Certain statements contained in this Current Report on Form 8-K may be considered forward-looking statements within the meaning of Section 27A of the Securities Act, and Section 21E of the Securities Exchange Act of 1934, as amended (the “Exchange Act”), including statements regarding the transaction and the ability to consummate the transaction and anticipated accretion, dividend coverage, dividends and other anticipated benefits of the transaction. The Company intends for all such forward-looking statements to be covered by the safe harbor provisions for forward-looking statements contained in Section 27A of the Securities Act and Section 21E of the Exchange Act, as applicable. Such statements include, in particular, statements about the Company’s plans, strategies, and prospects and are subject to certain risks and uncertainties, as well as known and unknown risks, which could cause actual results to differ materially from those projected or anticipated.
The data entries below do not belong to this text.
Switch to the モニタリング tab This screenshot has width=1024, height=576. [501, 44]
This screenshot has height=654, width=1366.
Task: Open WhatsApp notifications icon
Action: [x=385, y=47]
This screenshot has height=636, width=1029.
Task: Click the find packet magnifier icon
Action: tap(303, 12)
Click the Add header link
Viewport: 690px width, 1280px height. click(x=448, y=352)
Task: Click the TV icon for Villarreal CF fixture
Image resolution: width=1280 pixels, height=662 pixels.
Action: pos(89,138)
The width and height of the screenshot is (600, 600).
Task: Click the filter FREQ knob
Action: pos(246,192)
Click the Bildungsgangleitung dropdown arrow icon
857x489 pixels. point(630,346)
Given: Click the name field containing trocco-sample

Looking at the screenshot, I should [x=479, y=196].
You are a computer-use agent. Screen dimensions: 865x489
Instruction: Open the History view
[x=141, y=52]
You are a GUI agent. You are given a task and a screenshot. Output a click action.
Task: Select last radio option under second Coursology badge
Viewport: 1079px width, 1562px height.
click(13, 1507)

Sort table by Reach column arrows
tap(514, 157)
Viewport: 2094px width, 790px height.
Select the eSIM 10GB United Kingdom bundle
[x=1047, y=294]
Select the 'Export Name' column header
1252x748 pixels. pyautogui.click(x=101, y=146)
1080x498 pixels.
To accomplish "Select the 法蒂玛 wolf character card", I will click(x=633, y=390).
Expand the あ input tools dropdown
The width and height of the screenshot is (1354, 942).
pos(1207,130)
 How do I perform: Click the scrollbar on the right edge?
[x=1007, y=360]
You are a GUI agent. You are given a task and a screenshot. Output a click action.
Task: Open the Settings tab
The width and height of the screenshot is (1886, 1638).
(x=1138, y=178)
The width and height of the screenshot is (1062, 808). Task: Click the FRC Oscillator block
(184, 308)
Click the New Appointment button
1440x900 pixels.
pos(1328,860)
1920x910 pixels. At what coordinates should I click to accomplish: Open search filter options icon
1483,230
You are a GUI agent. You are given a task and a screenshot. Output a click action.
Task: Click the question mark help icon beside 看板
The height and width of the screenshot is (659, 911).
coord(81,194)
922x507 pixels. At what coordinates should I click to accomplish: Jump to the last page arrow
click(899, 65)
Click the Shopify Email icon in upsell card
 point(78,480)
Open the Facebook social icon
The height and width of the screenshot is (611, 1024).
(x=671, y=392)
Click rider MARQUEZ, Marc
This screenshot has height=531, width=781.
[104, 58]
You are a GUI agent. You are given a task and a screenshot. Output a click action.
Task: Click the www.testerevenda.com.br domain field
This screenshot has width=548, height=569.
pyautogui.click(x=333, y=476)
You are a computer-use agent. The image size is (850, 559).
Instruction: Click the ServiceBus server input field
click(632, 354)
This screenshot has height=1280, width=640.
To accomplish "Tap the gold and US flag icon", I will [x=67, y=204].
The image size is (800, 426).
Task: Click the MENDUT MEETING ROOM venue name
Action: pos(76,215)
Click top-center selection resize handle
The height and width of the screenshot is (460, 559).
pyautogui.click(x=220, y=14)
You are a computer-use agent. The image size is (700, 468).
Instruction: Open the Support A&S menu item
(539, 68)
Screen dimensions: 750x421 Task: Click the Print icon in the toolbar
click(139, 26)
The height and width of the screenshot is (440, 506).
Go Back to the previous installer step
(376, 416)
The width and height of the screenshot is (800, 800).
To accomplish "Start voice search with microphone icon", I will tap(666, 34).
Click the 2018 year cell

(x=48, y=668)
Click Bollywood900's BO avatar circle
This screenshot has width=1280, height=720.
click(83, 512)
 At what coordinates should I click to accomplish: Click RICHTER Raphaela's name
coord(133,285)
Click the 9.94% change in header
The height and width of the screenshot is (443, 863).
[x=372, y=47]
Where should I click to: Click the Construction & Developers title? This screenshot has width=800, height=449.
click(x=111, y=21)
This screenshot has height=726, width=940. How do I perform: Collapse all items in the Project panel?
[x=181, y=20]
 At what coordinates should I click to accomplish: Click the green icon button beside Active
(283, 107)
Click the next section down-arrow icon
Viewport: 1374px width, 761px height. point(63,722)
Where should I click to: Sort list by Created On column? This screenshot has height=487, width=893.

Therefore, such statements are not intended to be a guarantee of the Company’s performance in future periods. Such forward-looking statements can generally be identified by our use of forward-looking terminology such as “pro forma,” “may,” “will,” “would,” “could,” “should,” “expect,” “intend,” “anticipate,” “estimate,” “believe,” “continue,” or other similar words. Readers are cautioned not to place undue reliance on these forward-looking statements, which speak only as of the date of this release. The Company makes no representation or warranty (express or implied) about the accuracy of any such forward-looking statements contained in this release, and does not intend, and undertakes no obligation, to publicly update or revise any forward-looking statements, whether as a result of new information, future events, or otherwise.

 

Additional Information and Where to Find It:

 

This communication does not constitute a solicitation of any vote or approval in respect of the proposed Transaction involving the Company or otherwise. In connection with the proposed Transaction, a Stockholder Meeting will be announced soon to obtain stockholder approval. In connection with the proposed Transaction, the Company intends to file relevant materials, including a proxy statement, with the SEC. The Company’s stockholders are urged to read the definitive proxy statement and other relevant materials when they become available because they will contain important information about the Company and the proposed Transaction. The proxy statement and other relevant materials (when they become available), and any other documents filed by the Company with the SEC, may be obtained free of charge at the SEC’s website at www.sec.gov, at the Company’s website at www.grocerycenterREIT1.com or by sending a written request to the Company at 11501 Northlake Drive, Cincinnati, OH 45249, Attention: Investor Relations.

 

 
 

 

Participants in the Solicitation

 

The Company and its directors, executive officers and certain other members of management may be deemed to be participants in soliciting proxies from the Company’s stockholders in favor of the proposed Transaction. Information regarding the persons who may, under the rules of the SEC, be considered to be participants in the solicitation of the Company’s stockholders in connection with the proposed Transaction and their ownership of Company Stock will be set forth in the proxy statement for its annual meeting of stockholders. Investors can find more information about the Company’s executive officers and directors in its Annual Report on Form 10-K for the fiscal year ended December 31, 2016.

 

Item 9.01. Financial Statements and Exhibits.

 

(d) Exhibits.

 

No.   Description
99.1   Talking Points (DST Systems, Inc.)

 

 

 

SIGNATURES

 

Pursuant to the requirements of the Securities Exchange Act of 1934, the registrant has duly caused this report to be signed on its behalf by the undersigned hereunto duly authorized. 

 

  PHILLIPS EDISON GROCERY CENTER REIT I, INC.